そういえばナメクジって、この世界ではナメらしい。なんか可愛い名前。
「あれなんだと思う?」
「スライムだな」
おっ。定番来ました! スライムさんです。
ゆーっくり近づく。
『獲得条件を満たしました。天村麗花にスキル『隠密』を付与します』
なんかスキルゲットしたー。『隠密』だって。まあ何度かこんな感じにゆーっくり気づかれないように近づいていたからなー。
と思いつつ『隠密』を使用する。
……変わった気がしないけど周りから見たら変わったのかな?
スライムのすぐ近くに来たけど、スライムは私に気づいてないみたい。
これも『隠密』の効果なのかな?
手に魔力を貯めて放出。炎の玉をスライムに当てる。
スライムはぴょんっとびっくりしたかのように飛び跳ねて、私の正面にボトリと着地する。
……あれ。魔法効いてない?
スライムはプニョプニョ変なダンスをしている。どっちが顔やねん。
「ホムラー。スライムに魔法効いてないよー」
「魔物によって相性もあるからな……。こいつは火属性に強いんだ」
そんなのあるんだ。じゃあ弱点属性とかもあるのかな?
火が効かないなら風で切ってやれ、と思っていたその時。
「レイカ!!」
ホムラが私の名を呼んで、後ろ襟をグイッと引っ張った。私はぐえっと変な声を出してしまう。
何するの! と言う前にその理由に気づいた。
スライムがべチョッと変な液体を、さっきまで私がいたところに吹き出したからだ。キモっ。
ホムラはこれを避けようと助けてくれたんだ。ありがとう、と言おうとしたら。
――変な液体が地面で跳ね返って、私の足にほんとちょっとだけ付いてしまった。見た目液体だけど足にこびりつく。
ぎゃー! 汚い汚いー!
あたふたしていたら泣き面に蜂、液体がかかった場所に痛みが。
なーにーコーレー! 刺すような痛みがする! 痛い痛いー! 汚いし痛いー!
助けを求めてホムラを見る。
「直ぐに水で流せ!」
魔力を固めて大量に水を出して、液体がかかった所を洗い流す。
こびりついていた液体は取れたけど、まだ痛い!
我慢はできるけど。例えるとしたら、紙で指を切った時みたいな痛みかな?
よくもやってくれたなとスライムを睨むとこやつは相変わらずプニョプニョと動いてやがる。ちっ。そのまま何もしてなかったらちょっとは可愛いのに変な液体が全てを台無しにしたぞ。
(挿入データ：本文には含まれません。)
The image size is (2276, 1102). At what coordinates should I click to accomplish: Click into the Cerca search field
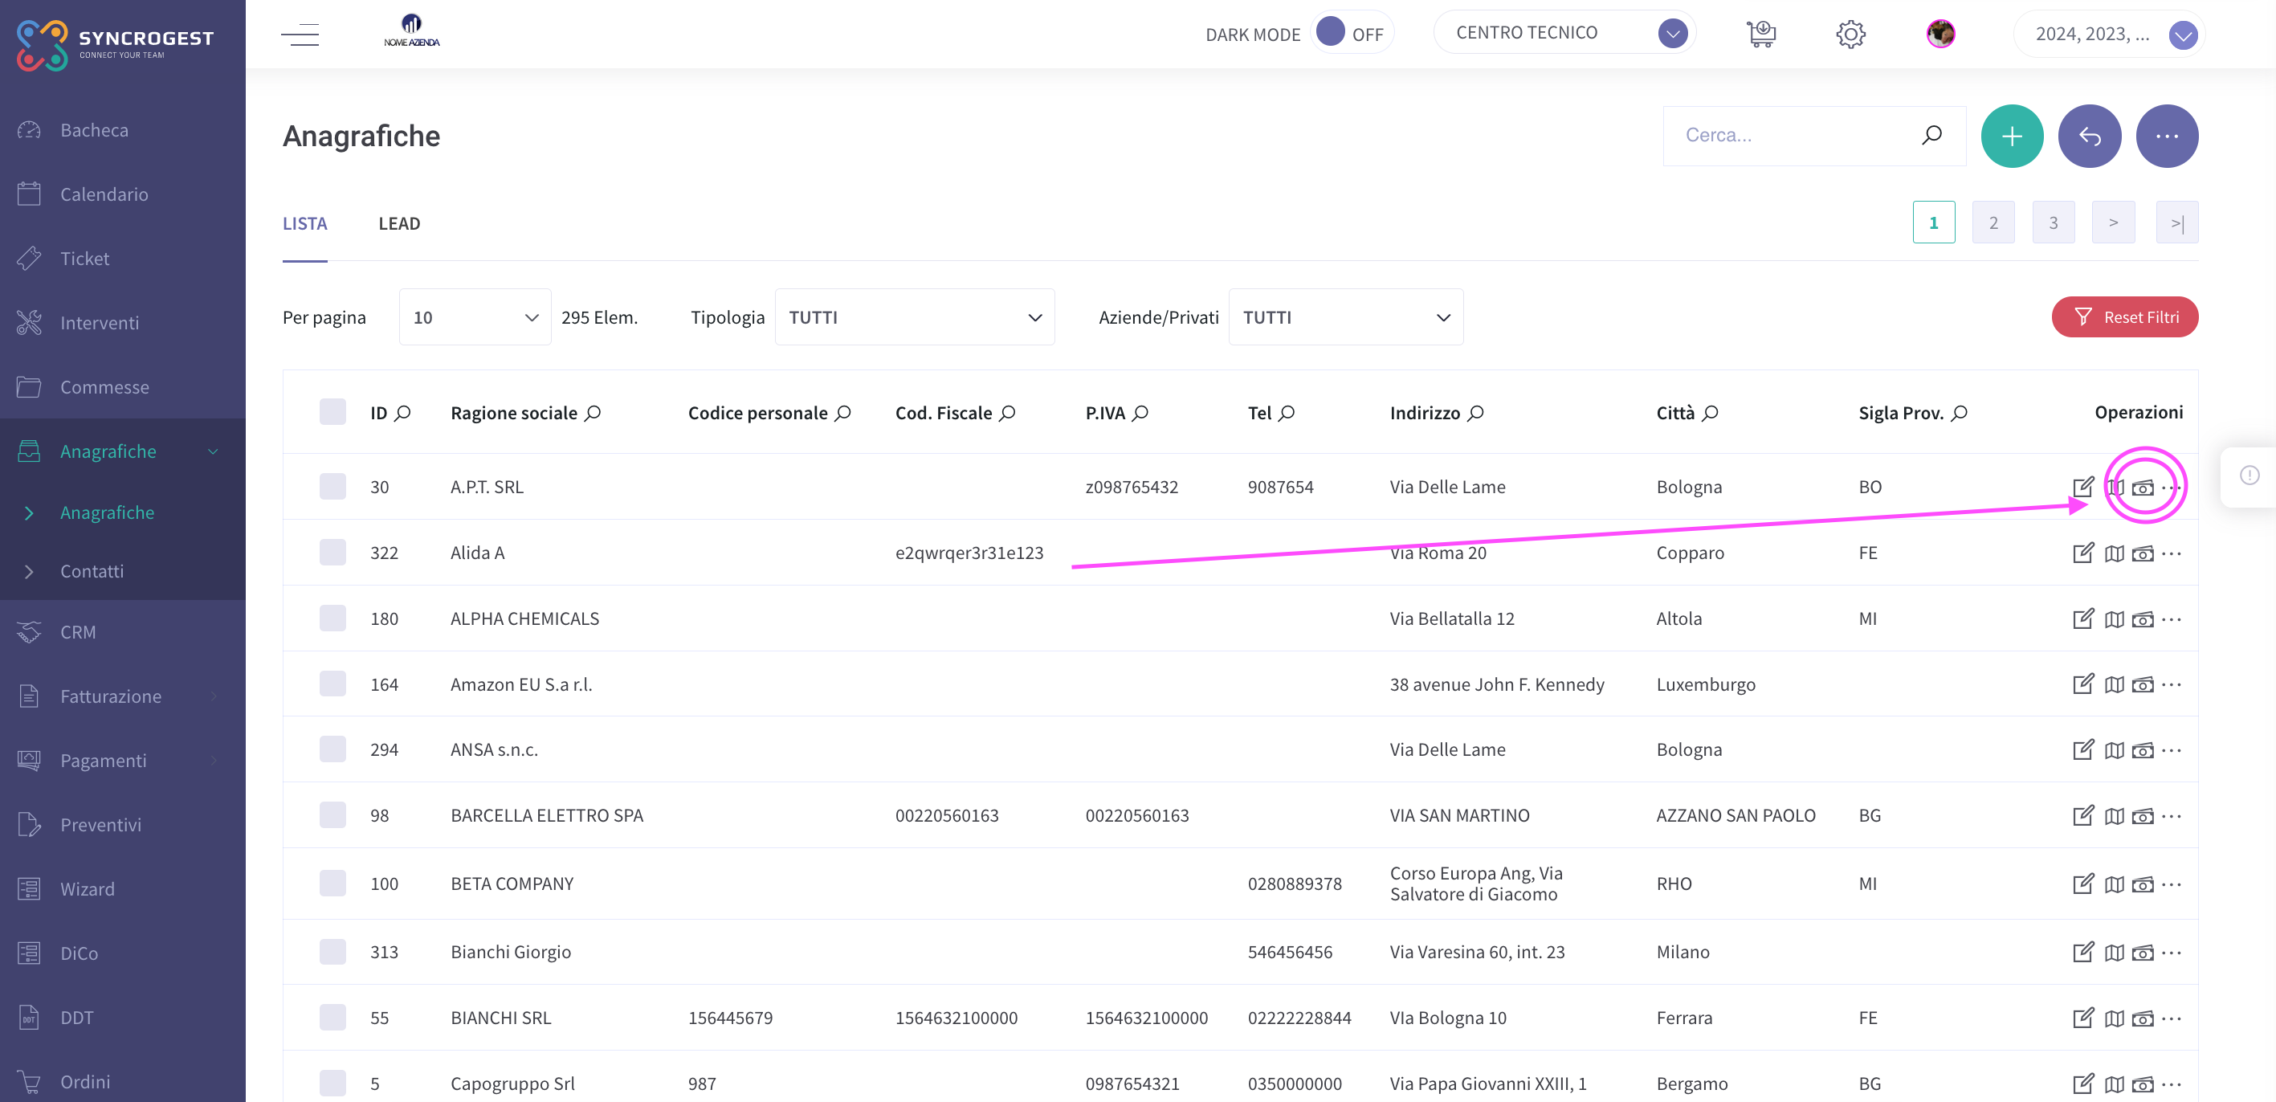tap(1794, 135)
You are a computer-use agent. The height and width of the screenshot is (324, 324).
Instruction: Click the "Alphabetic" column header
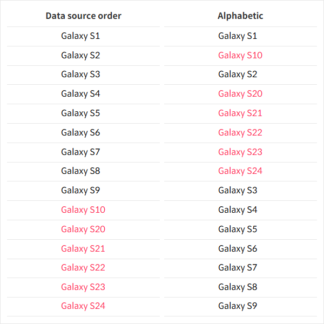[x=240, y=16]
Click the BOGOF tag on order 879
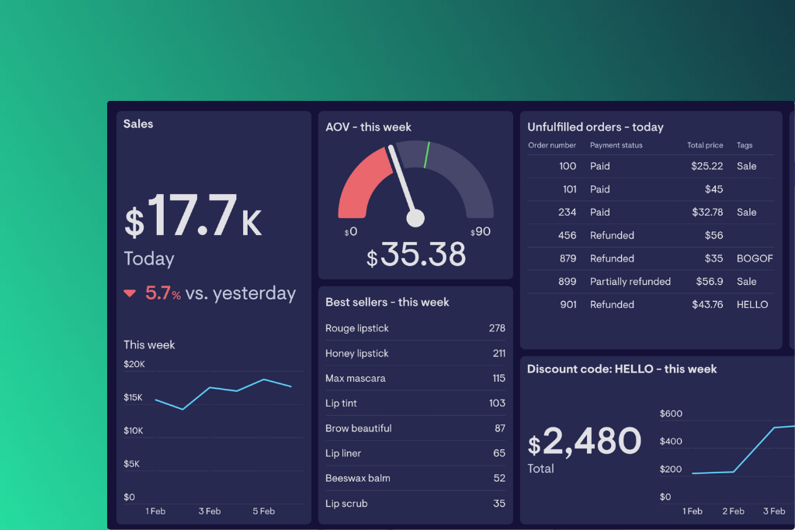This screenshot has height=530, width=795. 755,258
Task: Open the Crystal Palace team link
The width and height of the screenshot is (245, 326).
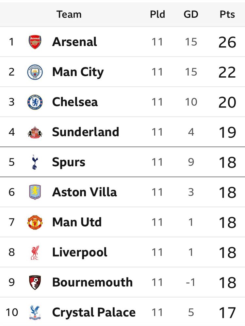Action: pos(94,313)
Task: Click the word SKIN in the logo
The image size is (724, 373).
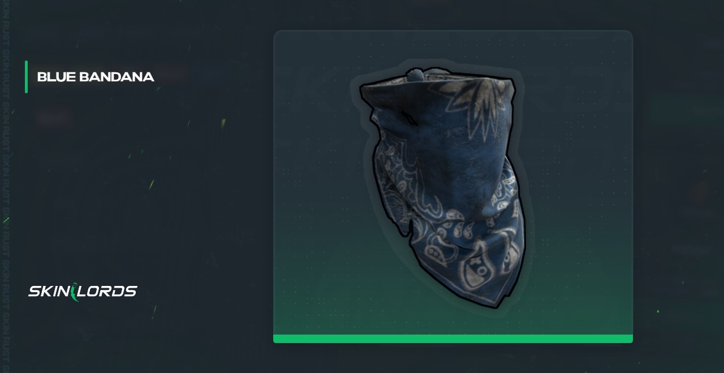Action: (49, 292)
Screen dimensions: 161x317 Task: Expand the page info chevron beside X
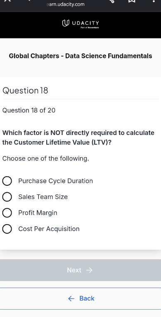29,0
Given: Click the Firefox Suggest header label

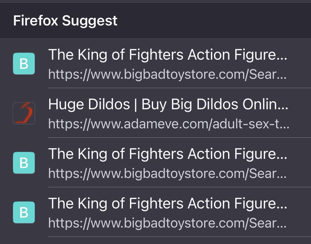Looking at the screenshot, I should pyautogui.click(x=65, y=21).
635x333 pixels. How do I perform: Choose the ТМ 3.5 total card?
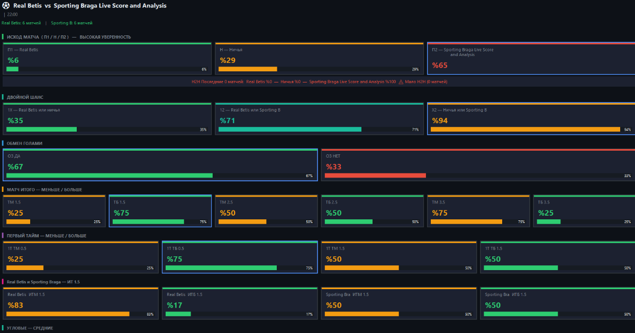pyautogui.click(x=478, y=211)
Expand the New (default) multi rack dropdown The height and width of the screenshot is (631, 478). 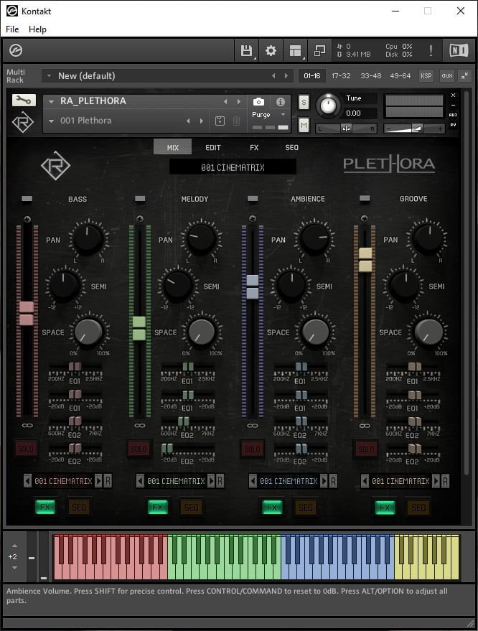(x=50, y=76)
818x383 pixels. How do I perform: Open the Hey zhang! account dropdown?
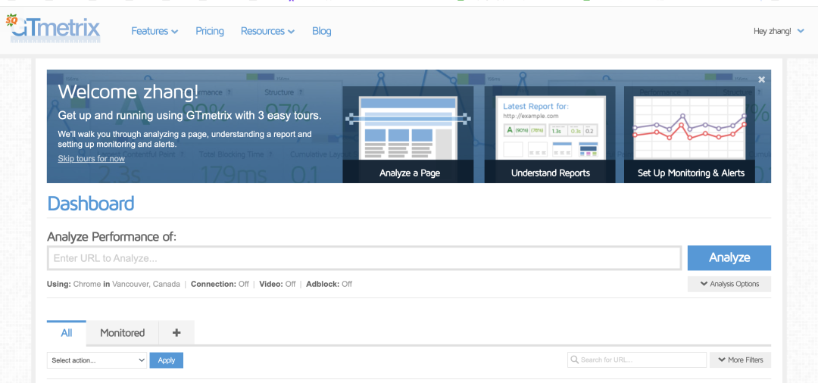(x=779, y=31)
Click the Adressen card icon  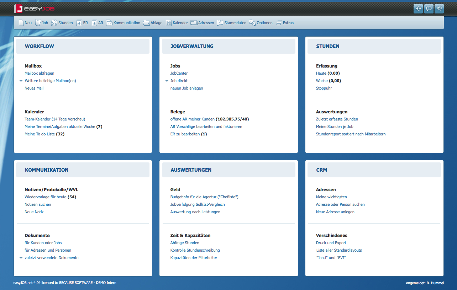click(194, 23)
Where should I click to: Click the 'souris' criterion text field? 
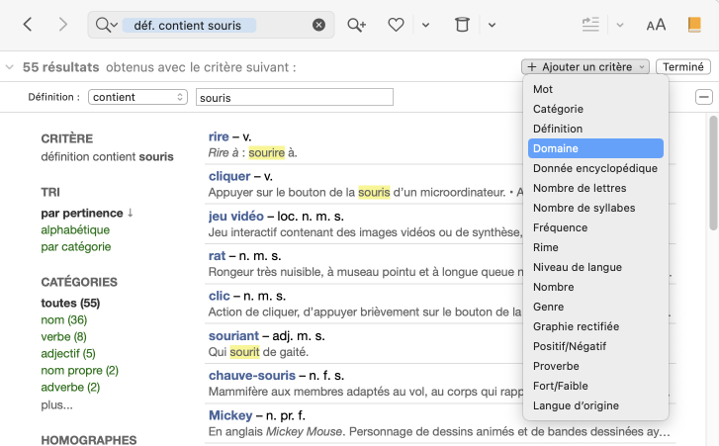point(294,97)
私は魔力で風のカッターみたいなのを作って、スライムにぶつける。
スライムはパスーンと綺麗に真ん中で切れた。
倒したかなー?
半分になったスライム。しかし魔石にはならない。
……プラナリア系じゃないよね。
もいっちょ風のカッター。
半分なのがもう半分に。
スライムは変わらずうにょうにょ。
「なんなのこれ! 永遠と続かないよね!」
「次倒せるんじゃないか?」
ホムラが冷静に言う。その通り風のカッターを半分の半分のスライム全てに当ててやったら、光って魔石になった。
……スライム相手にするのめんど。
スライム魔石は、銀色みたいな色だった。ポッケに突っ込んでおく。
やべー。そろそろポッケ満タンだ。
「ホムラ、さっきの変な液体何なの?」
「あれは毒だな。たとえスライムの毒だとしても、全身に浴びたら致命所になりかねない」
「うわぁ。ありがとう助けてくれて」
あの変な液体は、結構ヤバいやつでした。スライム恐るべし。
でもレベルは上がらなかった。経験値はそんなに多くないんだねー。